»Además, el reino de los cielos es semejante a un tesoro escondido en un campo. Cuando alguien encuentra el tesoro, lo esconde de nuevo y, muy feliz, va y vende todo lo que tiene, y compra ese campo.
»También el reino de los cielos es semejante a un comerciante que busca buenas perlas,
y que cuando encuentra una perla preciosa, va y vende todo lo que tiene, y compra la perla.
»Asimismo, el reino de los cielos es semejante a una red que, lanzada al agua, recoge toda clase de peces.
Una vez que se llena, la sacan a la orilla, y los pescadores se sientan a echar el buen pescado en cestas, y desechan el pescado malo.
Así será el fin del mundo: los ángeles saldrán y apartarán de los hombres justos a la gente malvada,
y a esta gente la echarán en el horno de fuego. Allí habrá llanto y rechinar de dientes.»
Jesús les preguntó: «¿Han comprendido todo esto?» Ellos respondieron: «Sí, Señor.»

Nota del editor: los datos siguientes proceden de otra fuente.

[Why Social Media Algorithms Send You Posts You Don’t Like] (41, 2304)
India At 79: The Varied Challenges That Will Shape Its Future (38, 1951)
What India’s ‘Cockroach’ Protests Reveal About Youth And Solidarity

Él les dijo: «Por eso todo escriba que ha sido instruido en el reino de los cielos es semejante al dueño de una casa, que de su tesoro saca cosas nuevas y cosas viejas.»
Cuando Jesús terminó de exponer estas parábolas, se fue de allí.
Al llegar a su tierra, les enseñaba en la sinagoga del lugar. La gente se asombraba y decía: «¿De dónde le viene a este la sabiduría? ¿Cómo es que hace estos milagros?
¿Acaso no es este el hijo del carpintero? ¿No se llama su madre María, y sus hermanos son Jacobo, José, Simón y Judas?
¿No están todas sus hermanas con nosotros? ¿De dónde, pues, le viene todo esto?»
Y les era muy difícil entenderlo. Pero Jesús les dijo: «No hay profeta sin honra, sino en su propia tierra y en su propia familia.»
Y por la incredulidad de ellos no hizo allí muchos milagros.